Let’s Integrate IDPs Into Host Communities – Dogara
BY AMOS DUNIA, ABUJA – Speaker of the House of Representatives, Hon Yakubu Dogara, has canvassed the integration of internally displaced persons (IDPs), into neigbouring communities.
He said this has become necessary owing to the fact that structures needed to be put in place for them to return to their various homes in the North East have not been actualised.
Dogara noted that though the appropriate thing would be to return them to their communities, he however said that they cannot be left on their own because the war on terrorism has not totally been won, which puts their lives at risk in the hands of Boko Haram insurgents.
Speaking when he paid a visit to Karmajiji IDPs camp in Abuja, where he flagged off medical outreach for over 2000 people in the camp, Dogara also flayed government agencies for failing to play their roles in providing succor for the internally displaced persons and leaving them at the mercy of faith-based and non-governmental organisations.
According to him; “It is turning out to be a long stay, I don’t know how we will approach this, whether this act of intervention on the part of the NGOs and faith-based organisations will be enough, or whether government should look for other means by which we can integrate the IDPs themselves, as against rushing them back to their communities where they could be displaced again.
“So, that is the task that we all must set our minds to accomplish. We need to integrate them if we cannot send them back to their communities in the nearest possible time. That effort must be made by government, not even NGOs. NGOs and faith-based organisations can also support, but the government must stand up and be counted.
“I have heard the desire expressed by the director of the camp, that you would love to return back home. Of course, that should be the goal of government as well, that wherever IDPs are, Nigerian citizens, in the FCT, in the South, Cameroon, Niger, Chad, that we quickly get them back home.
“But the truth is that it would be very difficult to do that before the war on terrorism is won.

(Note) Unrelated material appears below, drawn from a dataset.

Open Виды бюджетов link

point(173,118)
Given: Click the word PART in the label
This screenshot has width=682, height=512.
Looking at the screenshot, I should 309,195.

Only few days ago, someone told me that some of the IDPs that returned back to Bama were being forced out, or displaced again. For some of them, this may be the second or third displacement. If that were to be the case; it would be very unfortunate, for any of our brothers or sisters to be subjected to this row of bloodletting that would force them out of their communities.
“So, the responsibilities on the shoulders of government is to first of all make sure that the war is won, and our brothers and sisters can return back home in dignity and honor and with the kind of peace that we desire for them. But right now it is unfortunate that we have to manage; the way we are managing.”
Dogara expressed dismay at the appalling condition in which IDPs live in the camps even when they are in the FCT, saying that should not be the case in Nigeria, adding that as a government, they have to live up to their responsibilities to provide social services to brothers and sisters who are direly in need of them, especially victims of the on-going war on terrorism.
“It is a big surprise to me that here we do not have representatives of security agencies and other critical Stakeholders like NEMA, Refugees Commission, and so on, and so forth. Its these stakeholders that should normally take the responsibility of providing succor to our brothers and sisters: the IDPs. It is really unfortunate that they are not here, because this would have been an ample opportunity to see firsthand the very pitiable condition under which the IDPs are living, and through that formulate a channel of responses that will take care of their immediate needs,” the Speaker said.
The Speaker said that education is a tool for social changes and that there is no better tool than education, stressing that when the IDPs are excluded from education; it is like looking for further trouble in the future.
“So, we have to look for any means possible to ensure that additional classrooms are provided so that they may take advantage of the offerings as IDPs. If there is no school; then one has to be created as needed. Unfortunately that they have lived here for above three to four years as they said, and we have not been able to provide them with education. We also have to do everything possible to ensure that it is done in the immediate, he added.